Pull out every line from the line containing "1568x736 pixels. Task: Switch to the 任务中心 tab" through the end of the material, both ends included, and reproduce it exactly. Keep pictures out.

[[ EXERCISE INPUT open ]]

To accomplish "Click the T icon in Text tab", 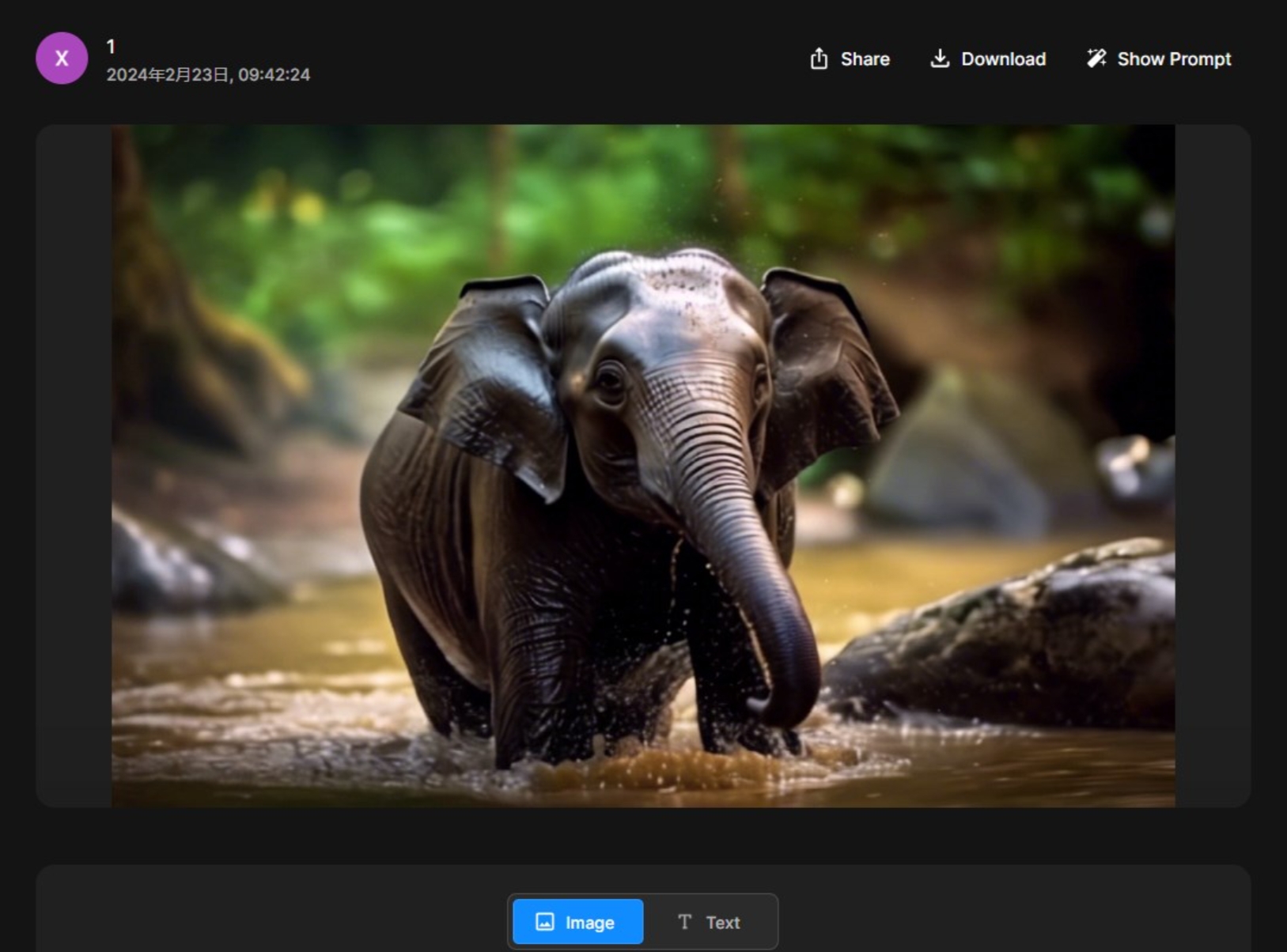I will click(x=684, y=922).
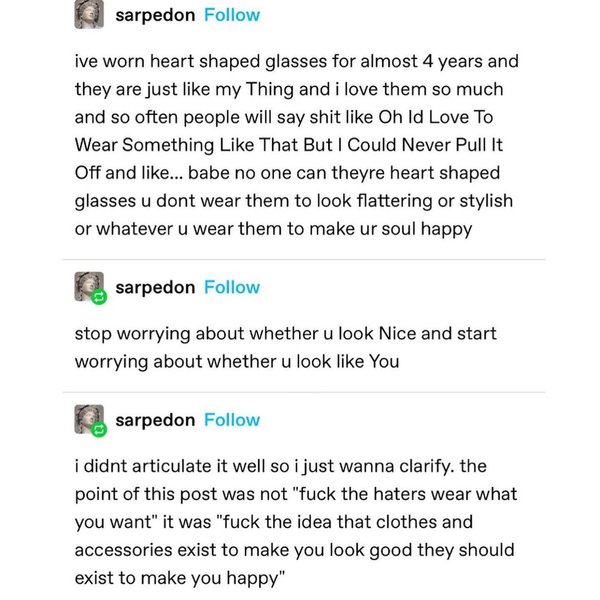The width and height of the screenshot is (600, 600).
Task: Click the line starting 'glasses u dont wear them'
Action: pyautogui.click(x=293, y=201)
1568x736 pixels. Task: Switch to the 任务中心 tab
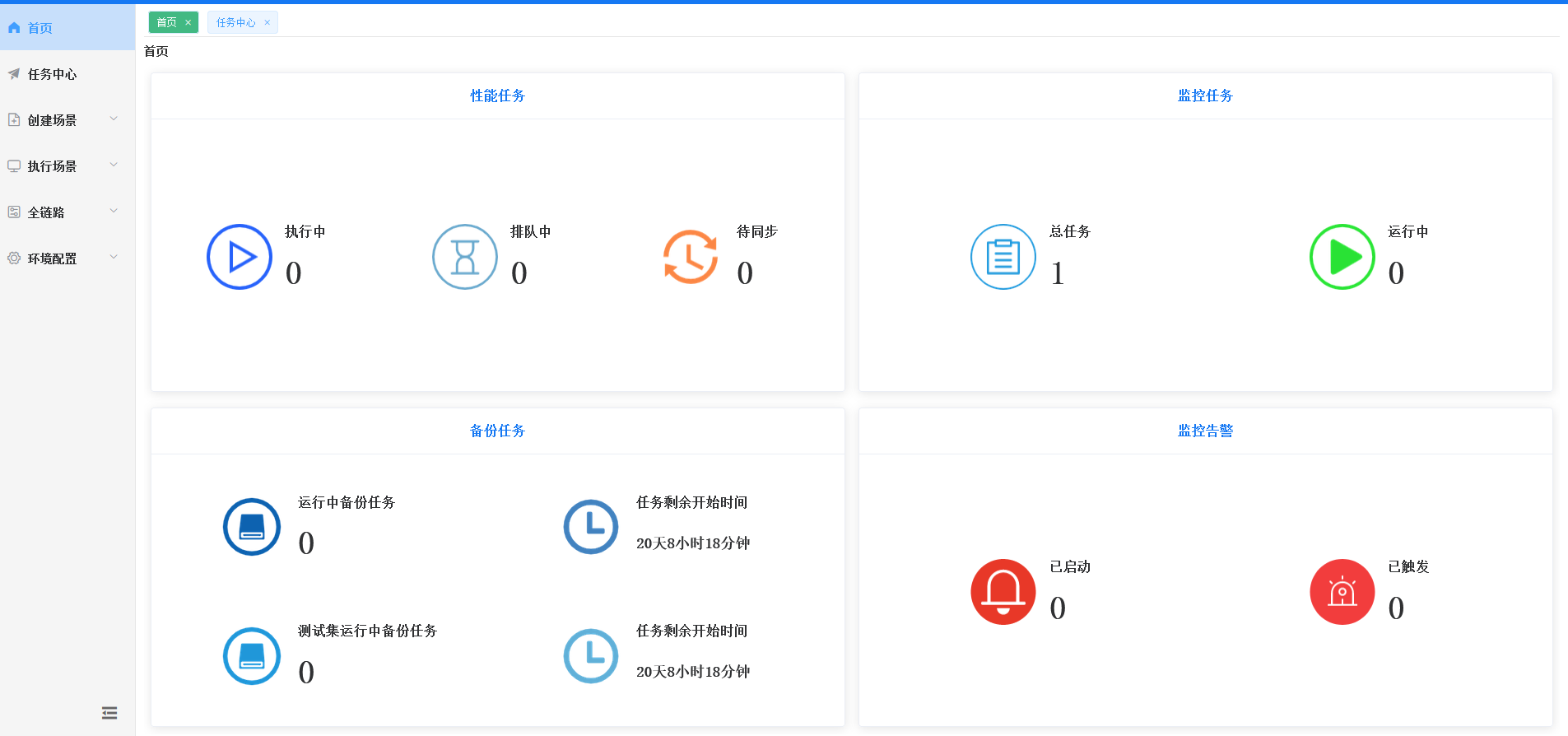click(x=235, y=23)
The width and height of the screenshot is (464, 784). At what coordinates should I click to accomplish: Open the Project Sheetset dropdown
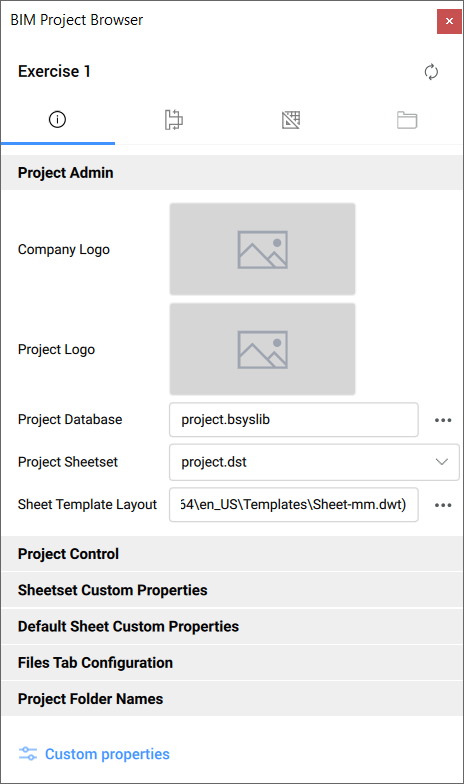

[[ EXERCISE INPUT closed ]]

> [ANSWER SECTION]
1568x736 pixels. Task: Switch to the 任务中心 tab
click(x=235, y=23)
The width and height of the screenshot is (464, 784). At what coordinates should I click to accomplish: Open the Project Sheetset dropdown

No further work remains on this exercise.